As part of the battle to develop a vaccine for COVID-19, figuring out how the virus changes as it spreads is a challenge. It requires a lot of data and a lot of computing power, as every infected patient adds millions of more data points to an already huge database. Yet each bit provides additional information that could point researchers towards the locations of transmission events – if it can be analyzed in a timely manner.
Hamilton’s McMaster University has partnered with the Ontario Vector Institute and Sunnybrook Health Sciences in Toronto on a tool to make that tracking easier. The COVID-19 Genotyping Tool (CGT) uses big data analytics to help researchers worldwide track changes in the virus’s genetic structure as it moves from person to person, providing clues that help them determine where it came from, and to project where it’s headed and whether it’s becoming more infectious.

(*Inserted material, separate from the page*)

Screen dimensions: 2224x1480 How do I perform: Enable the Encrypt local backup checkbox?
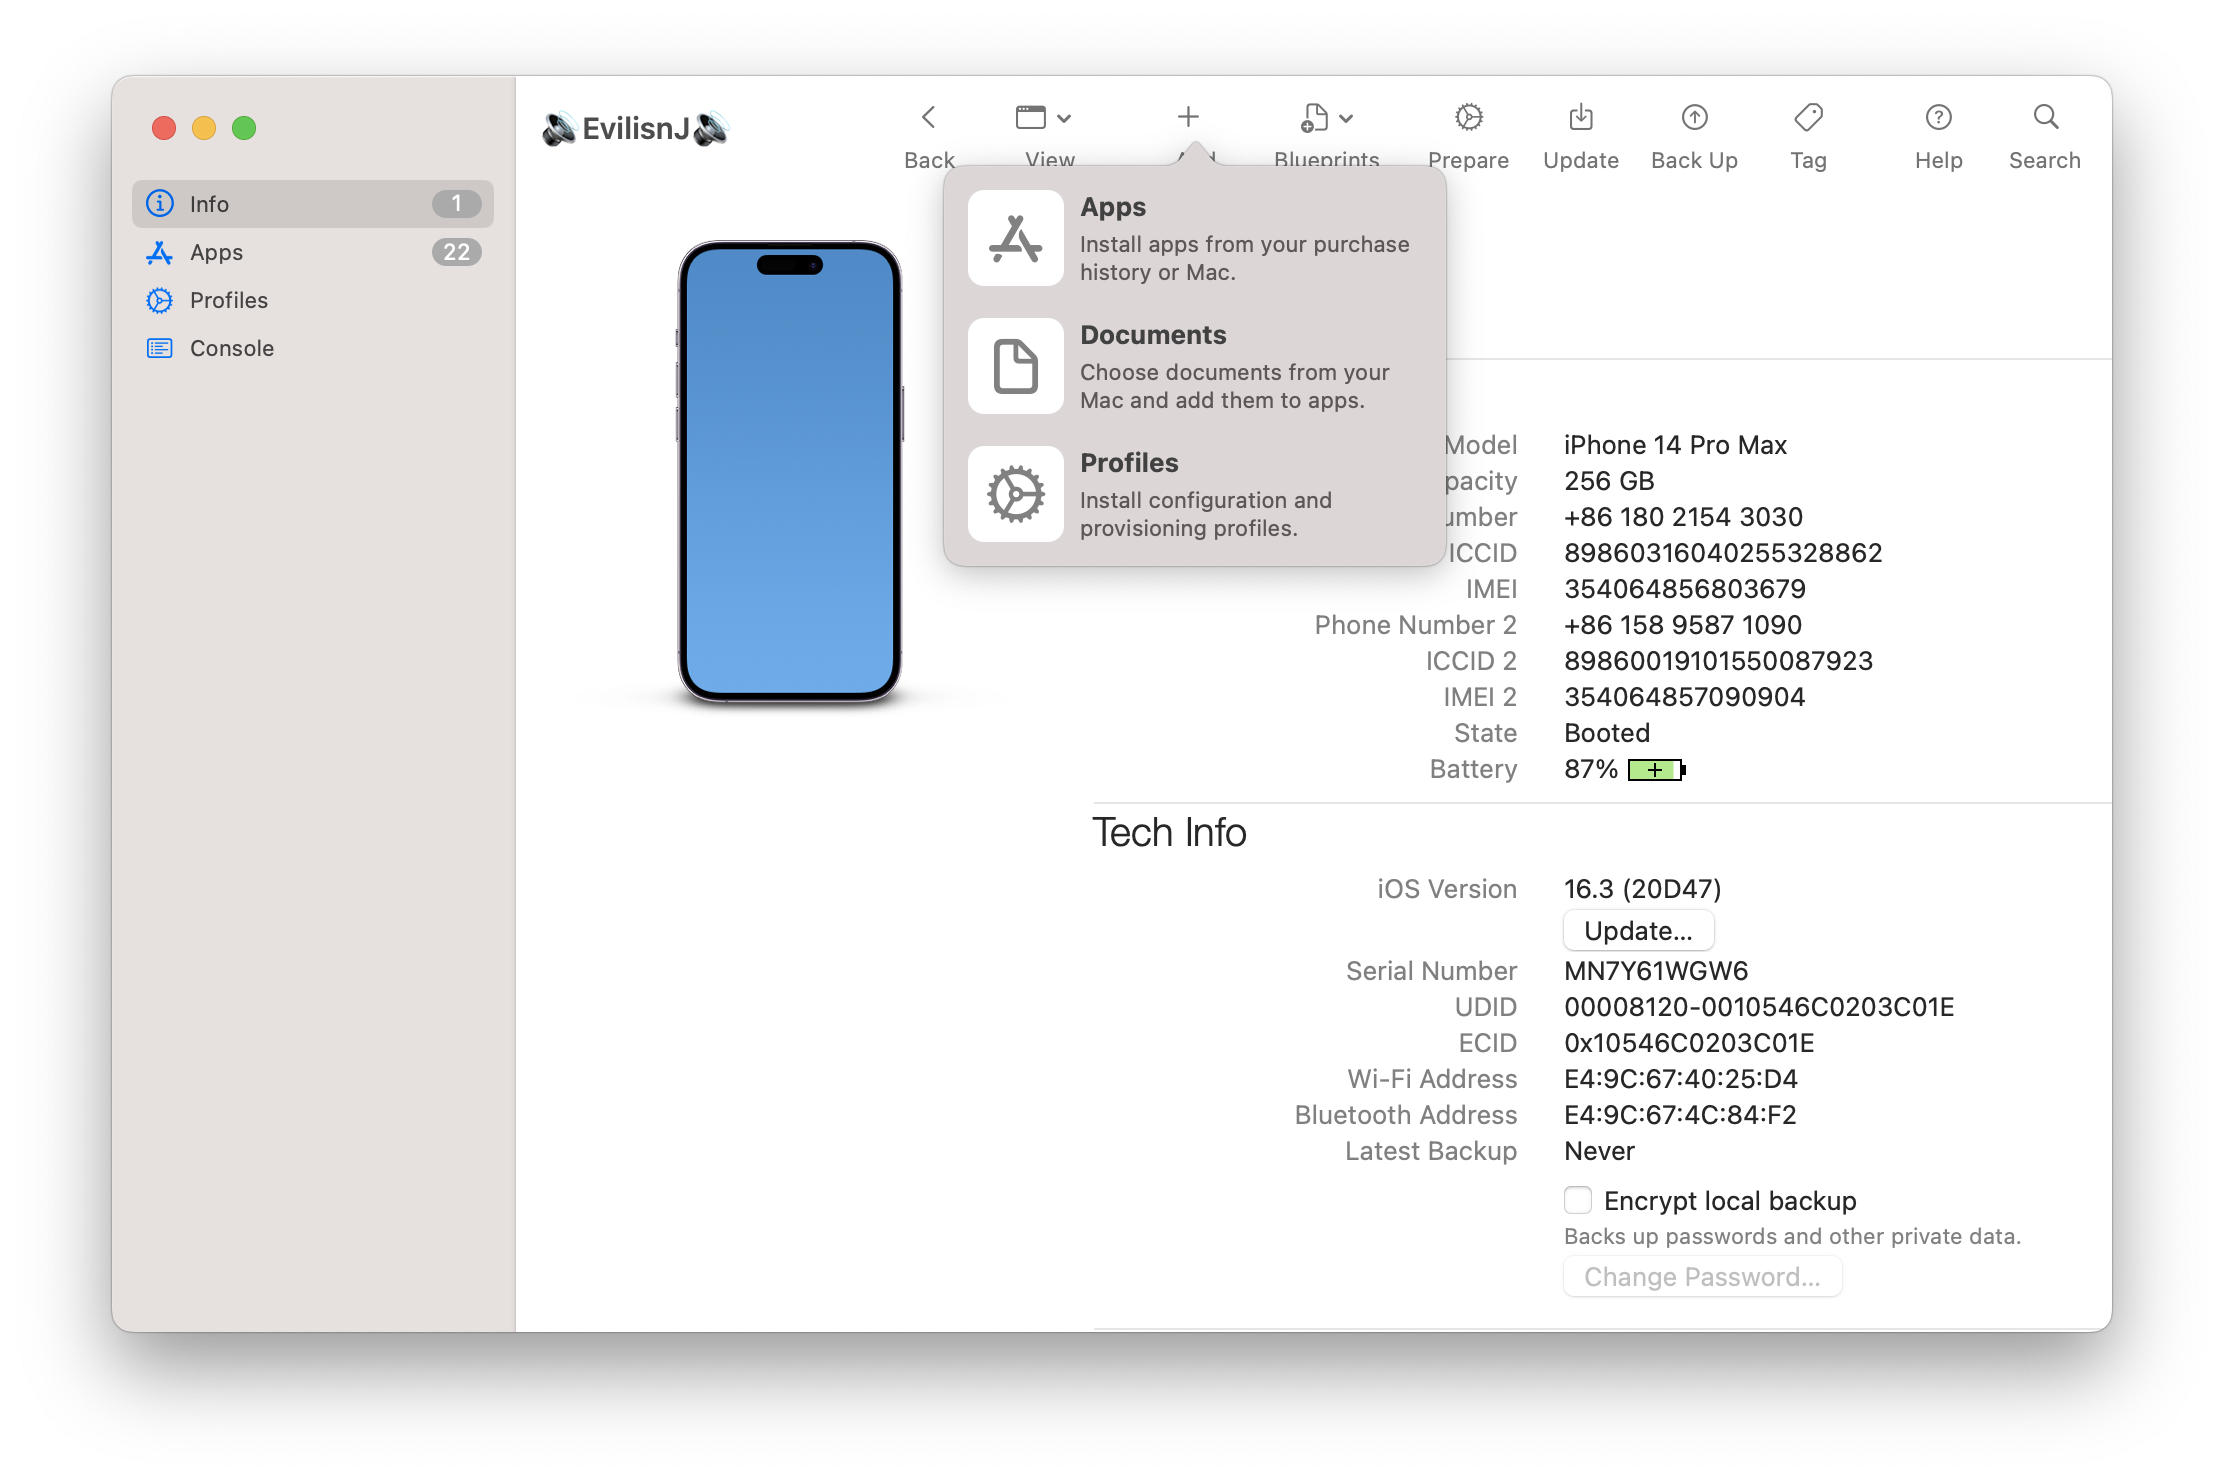(1577, 1199)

The donation of a CAD $375,000 Cisco high-performance Unified Computing System (UCS) by the Cisco Foundation is bolstering the effort.
“A key element of this research is the COVID-19 Genotyping Tool (CGT), an artificial intelligence/machine learning analytics platform that allows researchers, hospitals and public agencies around the globe to upload their COVID-19 data and contextualize it with available sources in the public domain,” explained Rob Barton, distinguished systems engineer at Cisco Canada in a blog post. “Using AI dimensionality reduction techniques such as UMAP, the CGT is able to identify small differences in the virus genome, allowing it to be classified and compared against other known strains.”
But these analyses are not getting any easier as time goes on, noted Dr. Andrew McArthur, associate professor of biochemistry and biomedical science at McMaster and past Cisco Chair in Bioinformatics, in an interview.
“The biggest challenge in genomic data is that capacity is increasing exponentially,” he said. “And during a pandemic when you suddenly want to sequence every positive patient, you’re constantly redlining.”
With cloud compute costs spiralling, the effort was not sustainable on a number of fronts. The expense also led to concerns about privacy and security.
“Because some of the data that comes to us is associated with patient information, we needed to have something rock solid in-house so we could protect privacy,” he said. Those factors made Cisco’s donation highly valuable.
“It was a very critical donation, short and long term. It solves a lot of long-term problems as well,” McArthur noted. “We’re expecting after COVID or during COVID we’re going to see a lot of drug-resistant bacterial infections using a lot of antibiotics to keep people alive, and that complex biology, how a virus and a human and a bacterial community interact to make people sick, generates huge amounts of data as we begin with others to get ready for that world and build towards it. And now we actually have to do it. It’s going to be important for now, medium-term, and long term.
“The funding of the Cisco device was really for that big picture – there was a gap between the people who look at the global scale and the people who are on the front lines in your neighbourhood doing the sequencing work,” he went on. “We wanted to take the global scale data, precompute it, and do some really smart machine learning, so people can take their local data and quickly get it in there. And that’s really what that machine was doing the bulk of.”